Après avoir raté le bus de 11 h pour Montevideo (mince le décalage horaire) et s’être fait regardé de travers pendant que nous dégustions miel et dulce de leche dans le salon rustique (mince le check out), Loïc a réussi a courir après un bus (c’est une image) qui partait pour Montevideo, service réservé a ceux qui des embarquaient du bateau venant de Buenos Aires. Maman met son chapeau avec élastique, papa enlève ses chaussettes. A 14 heures environ, nous sommes a Montevideo. La capitale n’a rien d’extraordinaire, son marché donne envie de manger, ses rues bruyantes d aller a la plage, sa plage marron de se laver. Nous dormons dans un dortoir pour 8 personnes. Ambiance sympa et dernier repas ensemble mémorable, puisqu’en allant chercher a manger (n espérez pas trouver de la vie ni des restau après 21 heures dans le vieux Montevideo) les parents tombent sur un vieil homme qui leur conseille une bouteille de vin, et leur propose sans attendre de venir chez lui. Ce monsieur vit en fait au 17e étage de l’édifice le plus célèbre de la ville, une prouesse architecturale peuplée de balcons vertigineux. Nous entrons les yeux écarquillés chez lui, l’endroit le plus étrange au monde, la caverne d’Ali Baba, à moins que ce ne soit le trou dans lequel tombe Alice, par une pièce ou nous ne marchons qu’a conditions de faire tomber de la vaisselle, des livres poussiéreux, toutes sortes de bibelots improbables qui sont en fait de véritables trésors. Il n’y a pas de lumière (peut être la laisse t il volontairement éteinte, sa femme malade est dans la pièce a cote), et nous accédons a la terrasse après notre parcours du combattant. La vue est belle, sur le port, la plaza independencia a nos pieds, mais c’est cette pièce mystérieuse perchée au-dessus de Montevideo qui est la plus fascinante. Abelardo nous parle d’histoire, est prêt, je le sens, a tout nous raconter, mais Reinetta, en petite reine, nous jette dehors, aussi discrètement qu’elle le peut. Elle appartient a la noblesse sicilienne, et ne le cache pas, bien que son sourire s’essaie tant bien que mal a montrer de la considération envers les petites gens… Nous reprenons l’ascenseur, écourtant la rencontre.

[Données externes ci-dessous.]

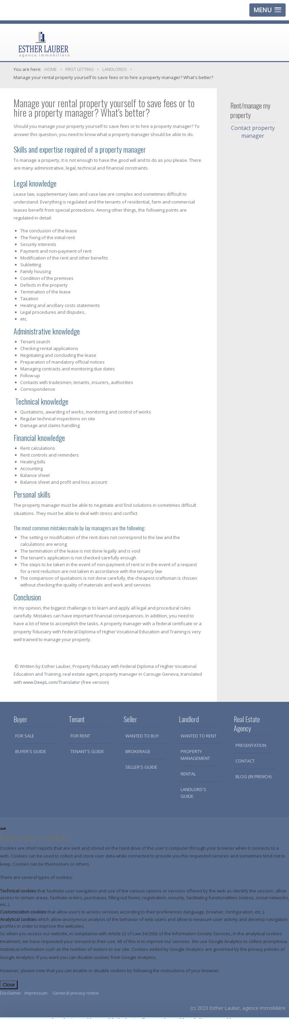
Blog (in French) (253, 776)
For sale (24, 736)
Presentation (250, 745)
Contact (245, 761)
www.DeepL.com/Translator (51, 682)
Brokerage (137, 751)
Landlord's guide (193, 792)
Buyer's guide (30, 751)
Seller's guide (141, 767)
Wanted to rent (198, 736)
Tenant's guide (87, 751)
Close (9, 984)
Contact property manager (253, 131)
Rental (188, 774)
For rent (80, 736)
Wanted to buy (142, 736)
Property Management (195, 754)
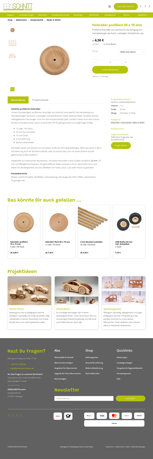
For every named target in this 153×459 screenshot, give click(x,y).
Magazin (10, 15)
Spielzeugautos (112, 308)
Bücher (126, 15)
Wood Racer (63, 308)
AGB (127, 447)
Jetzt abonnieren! (126, 6)
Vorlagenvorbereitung (60, 15)
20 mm (94, 160)
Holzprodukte (36, 20)
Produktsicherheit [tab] (40, 100)
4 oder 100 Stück (17, 247)
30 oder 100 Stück (87, 244)
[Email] (83, 398)
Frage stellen (121, 145)
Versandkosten (111, 44)
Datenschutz (119, 447)
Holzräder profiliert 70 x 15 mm (19, 243)
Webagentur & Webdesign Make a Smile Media (76, 447)
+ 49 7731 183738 (18, 364)
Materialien (42, 15)
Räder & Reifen (54, 20)
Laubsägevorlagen (26, 15)
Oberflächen (94, 15)
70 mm (22, 164)
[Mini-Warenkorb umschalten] (145, 6)
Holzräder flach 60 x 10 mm (57, 242)
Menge (95, 51)
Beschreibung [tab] (18, 100)
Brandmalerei (110, 15)
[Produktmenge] (110, 62)
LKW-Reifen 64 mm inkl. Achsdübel (123, 243)
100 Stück (124, 113)
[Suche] (141, 6)
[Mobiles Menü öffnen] (109, 6)
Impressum (110, 447)
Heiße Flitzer (16, 308)
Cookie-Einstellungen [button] (137, 447)
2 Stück (118, 247)
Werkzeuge (78, 15)
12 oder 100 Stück (52, 244)
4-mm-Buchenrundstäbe (91, 242)
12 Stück (131, 113)
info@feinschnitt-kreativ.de (22, 368)
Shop (10, 20)
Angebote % (142, 15)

De retour a l’hostel nous cuisinons (papa surtout bien évidemment) et invitons Gabin, le Canadien qui travaille ici depuis 1 mois et demi, a notre table. Gabin invite a son tour Max, le brésilien qui est en Uruguay depuis 8 mois. Nous partageons, après les spaghettis bolo le vin et les bières, le gâteau a la confiture de lait choisi par Loic, et les deux nous demandent quelle est l’occasion. On leur fait croire que c’est toujours comme ça, qu’en France les gens font la fête sans raison – alors que c’est seulement chez les fifis.

 

Le séjour en Uruguay se termine pour nous, et nous abandonnons les parents a Montevideo. Notre bus part a 20 heures. Au menu des lasagnes et un sandwich-croissant. Heureusement, nous avons déjà traversé la frontière brésilienne avec eux, a Iguazu, car ce bus est le premier que nous prenons qui ne nous dépose pas faire nos tampons, et qui se charge de tous. Moi qui aime voir les frontières, je ne verrais donc rien. Je resterais sur celle que nous avons passée en Iguazu, blanche, propre, proche d’un lieu de panneaux publicitaires, et mal organisée.